* Aim of the task:
Exactly the line that contains "How do I perform: Open focus" and the lines following it to the end of the data are to be reproduced, and nothing more.
━━━━━ Supplied entries
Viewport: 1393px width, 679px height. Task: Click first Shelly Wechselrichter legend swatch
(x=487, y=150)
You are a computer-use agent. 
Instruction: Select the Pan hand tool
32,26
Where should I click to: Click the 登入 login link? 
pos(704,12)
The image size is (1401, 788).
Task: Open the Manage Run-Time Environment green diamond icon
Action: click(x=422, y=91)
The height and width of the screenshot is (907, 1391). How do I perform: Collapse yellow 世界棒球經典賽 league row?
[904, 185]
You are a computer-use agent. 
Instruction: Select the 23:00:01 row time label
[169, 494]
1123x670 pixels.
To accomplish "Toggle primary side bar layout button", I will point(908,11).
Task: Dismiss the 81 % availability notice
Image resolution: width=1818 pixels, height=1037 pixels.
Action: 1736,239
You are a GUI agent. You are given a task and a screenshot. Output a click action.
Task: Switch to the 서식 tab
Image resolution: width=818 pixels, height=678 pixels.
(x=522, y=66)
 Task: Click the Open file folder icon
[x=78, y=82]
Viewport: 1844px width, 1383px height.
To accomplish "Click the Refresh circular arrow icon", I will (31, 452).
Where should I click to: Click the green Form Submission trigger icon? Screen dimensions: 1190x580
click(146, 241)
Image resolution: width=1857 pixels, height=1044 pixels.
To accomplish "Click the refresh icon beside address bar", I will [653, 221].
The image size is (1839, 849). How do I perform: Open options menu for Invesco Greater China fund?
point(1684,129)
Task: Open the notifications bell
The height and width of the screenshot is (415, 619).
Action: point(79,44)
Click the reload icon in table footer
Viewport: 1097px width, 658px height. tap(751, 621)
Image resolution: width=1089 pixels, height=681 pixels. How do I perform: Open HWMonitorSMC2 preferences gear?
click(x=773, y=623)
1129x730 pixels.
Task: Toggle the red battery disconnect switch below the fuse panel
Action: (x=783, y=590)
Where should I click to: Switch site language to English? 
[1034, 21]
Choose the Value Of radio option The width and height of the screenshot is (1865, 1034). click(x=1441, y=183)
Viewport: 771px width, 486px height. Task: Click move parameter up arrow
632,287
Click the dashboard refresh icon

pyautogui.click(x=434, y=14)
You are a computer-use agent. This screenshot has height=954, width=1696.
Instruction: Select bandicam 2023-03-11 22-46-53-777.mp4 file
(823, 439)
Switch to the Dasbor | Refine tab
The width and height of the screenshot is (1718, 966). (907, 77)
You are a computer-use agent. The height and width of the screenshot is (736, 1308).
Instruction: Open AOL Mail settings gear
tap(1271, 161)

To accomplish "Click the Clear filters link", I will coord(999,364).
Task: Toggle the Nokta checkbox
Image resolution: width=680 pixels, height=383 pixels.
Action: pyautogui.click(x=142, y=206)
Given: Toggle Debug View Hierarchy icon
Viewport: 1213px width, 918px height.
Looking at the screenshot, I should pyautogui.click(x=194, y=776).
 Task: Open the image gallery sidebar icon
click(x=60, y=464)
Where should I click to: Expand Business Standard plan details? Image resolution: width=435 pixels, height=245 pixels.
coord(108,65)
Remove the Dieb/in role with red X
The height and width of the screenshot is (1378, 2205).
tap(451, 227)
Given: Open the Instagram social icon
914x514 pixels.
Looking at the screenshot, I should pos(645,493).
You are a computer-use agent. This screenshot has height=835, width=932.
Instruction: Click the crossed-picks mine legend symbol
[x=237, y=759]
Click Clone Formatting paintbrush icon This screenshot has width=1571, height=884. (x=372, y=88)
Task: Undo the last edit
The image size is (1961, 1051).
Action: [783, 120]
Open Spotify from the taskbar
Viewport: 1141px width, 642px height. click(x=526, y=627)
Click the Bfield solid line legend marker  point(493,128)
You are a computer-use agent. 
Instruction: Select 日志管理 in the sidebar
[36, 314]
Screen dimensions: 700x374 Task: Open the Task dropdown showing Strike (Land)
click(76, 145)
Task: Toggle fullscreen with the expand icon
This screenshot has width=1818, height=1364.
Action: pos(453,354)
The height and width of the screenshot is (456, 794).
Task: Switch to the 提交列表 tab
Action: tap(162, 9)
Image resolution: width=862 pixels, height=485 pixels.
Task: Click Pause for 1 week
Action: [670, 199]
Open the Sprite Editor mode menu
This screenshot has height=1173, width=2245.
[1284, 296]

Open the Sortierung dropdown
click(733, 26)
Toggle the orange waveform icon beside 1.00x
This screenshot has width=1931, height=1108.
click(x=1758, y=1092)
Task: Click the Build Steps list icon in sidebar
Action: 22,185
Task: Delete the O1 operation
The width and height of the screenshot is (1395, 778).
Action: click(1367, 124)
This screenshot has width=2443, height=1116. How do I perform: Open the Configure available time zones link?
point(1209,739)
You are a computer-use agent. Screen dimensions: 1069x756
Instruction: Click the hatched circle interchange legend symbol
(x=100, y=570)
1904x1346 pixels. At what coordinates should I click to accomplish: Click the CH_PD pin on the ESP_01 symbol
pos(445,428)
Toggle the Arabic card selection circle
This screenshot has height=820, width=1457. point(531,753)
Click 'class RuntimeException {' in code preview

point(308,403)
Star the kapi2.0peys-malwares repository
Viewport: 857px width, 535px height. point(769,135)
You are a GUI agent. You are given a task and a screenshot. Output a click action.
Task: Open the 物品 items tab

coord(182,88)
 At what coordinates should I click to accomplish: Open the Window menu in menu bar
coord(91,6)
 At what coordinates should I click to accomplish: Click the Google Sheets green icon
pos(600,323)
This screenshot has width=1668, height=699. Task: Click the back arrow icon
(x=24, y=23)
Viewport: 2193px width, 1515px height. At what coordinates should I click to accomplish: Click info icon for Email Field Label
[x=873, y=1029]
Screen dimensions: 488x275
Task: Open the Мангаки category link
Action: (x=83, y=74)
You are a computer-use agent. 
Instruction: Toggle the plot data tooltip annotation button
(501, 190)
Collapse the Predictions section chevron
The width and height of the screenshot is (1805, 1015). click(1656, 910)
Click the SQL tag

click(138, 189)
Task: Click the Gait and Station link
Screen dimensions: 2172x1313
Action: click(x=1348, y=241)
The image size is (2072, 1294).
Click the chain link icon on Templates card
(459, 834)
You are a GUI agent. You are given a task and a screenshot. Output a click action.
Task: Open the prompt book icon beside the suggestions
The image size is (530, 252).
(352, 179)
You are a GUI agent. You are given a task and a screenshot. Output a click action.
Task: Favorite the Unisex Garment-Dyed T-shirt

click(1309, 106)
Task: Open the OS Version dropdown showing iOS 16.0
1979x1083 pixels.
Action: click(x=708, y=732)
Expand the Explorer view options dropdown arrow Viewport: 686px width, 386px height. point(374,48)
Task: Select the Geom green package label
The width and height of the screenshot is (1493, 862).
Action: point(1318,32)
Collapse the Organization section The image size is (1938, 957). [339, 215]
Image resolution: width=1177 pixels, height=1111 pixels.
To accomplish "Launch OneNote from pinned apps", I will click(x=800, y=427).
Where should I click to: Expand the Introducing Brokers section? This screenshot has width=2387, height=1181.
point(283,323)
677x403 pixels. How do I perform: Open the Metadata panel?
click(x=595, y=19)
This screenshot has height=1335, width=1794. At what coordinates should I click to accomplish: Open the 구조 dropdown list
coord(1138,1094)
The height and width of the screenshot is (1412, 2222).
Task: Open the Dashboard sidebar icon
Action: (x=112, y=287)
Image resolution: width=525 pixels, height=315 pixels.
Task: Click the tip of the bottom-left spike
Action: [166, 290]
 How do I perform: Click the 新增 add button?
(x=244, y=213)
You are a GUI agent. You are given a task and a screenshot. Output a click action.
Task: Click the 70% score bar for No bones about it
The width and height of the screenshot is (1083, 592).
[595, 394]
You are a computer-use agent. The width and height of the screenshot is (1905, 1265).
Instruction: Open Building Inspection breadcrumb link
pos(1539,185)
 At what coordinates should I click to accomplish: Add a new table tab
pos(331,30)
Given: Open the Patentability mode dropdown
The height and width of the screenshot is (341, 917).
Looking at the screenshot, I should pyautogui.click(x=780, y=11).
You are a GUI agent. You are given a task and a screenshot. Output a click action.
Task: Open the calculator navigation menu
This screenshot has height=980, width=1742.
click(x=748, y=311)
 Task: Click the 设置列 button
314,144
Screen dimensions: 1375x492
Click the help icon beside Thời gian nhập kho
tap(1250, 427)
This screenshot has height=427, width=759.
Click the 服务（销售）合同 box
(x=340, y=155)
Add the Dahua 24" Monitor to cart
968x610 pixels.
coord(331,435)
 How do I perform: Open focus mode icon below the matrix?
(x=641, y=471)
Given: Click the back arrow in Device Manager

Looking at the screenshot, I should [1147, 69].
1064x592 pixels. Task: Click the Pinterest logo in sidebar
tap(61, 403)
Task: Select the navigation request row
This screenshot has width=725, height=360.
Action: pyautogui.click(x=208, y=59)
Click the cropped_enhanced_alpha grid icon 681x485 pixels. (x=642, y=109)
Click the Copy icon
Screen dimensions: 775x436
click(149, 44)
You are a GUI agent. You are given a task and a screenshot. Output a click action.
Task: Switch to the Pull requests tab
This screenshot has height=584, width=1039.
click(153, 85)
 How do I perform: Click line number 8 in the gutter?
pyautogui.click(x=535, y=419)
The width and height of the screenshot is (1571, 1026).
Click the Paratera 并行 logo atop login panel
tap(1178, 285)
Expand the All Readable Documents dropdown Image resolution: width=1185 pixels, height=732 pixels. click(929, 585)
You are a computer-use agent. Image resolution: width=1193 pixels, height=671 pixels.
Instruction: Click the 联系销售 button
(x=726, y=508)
━━━━━━━━━━
* Problem solution:
 How do I perform: Open focus mode icon below the matrix?
(x=641, y=471)
Given: Click the back arrow in Device Manager

Looking at the screenshot, I should [1147, 69].
1064x592 pixels. Task: Click the Pinterest logo in sidebar
tap(61, 403)
Task: Select the navigation request row
This screenshot has width=725, height=360.
Action: pyautogui.click(x=208, y=59)
Click the cropped_enhanced_alpha grid icon 681x485 pixels. (x=642, y=109)
Click the Copy icon
Screen dimensions: 775x436
click(149, 44)
You are a GUI agent. You are given a task and a screenshot. Output a click action.
Task: Switch to the Pull requests tab
This screenshot has height=584, width=1039.
click(153, 85)
 How do I perform: Click line number 8 in the gutter?
pyautogui.click(x=535, y=419)
The width and height of the screenshot is (1571, 1026).
Click the Paratera 并行 logo atop login panel
tap(1178, 285)
Expand the All Readable Documents dropdown Image resolution: width=1185 pixels, height=732 pixels. click(929, 585)
You are a computer-use agent. Image resolution: width=1193 pixels, height=671 pixels.
Instruction: Click the 联系销售 button
(x=726, y=508)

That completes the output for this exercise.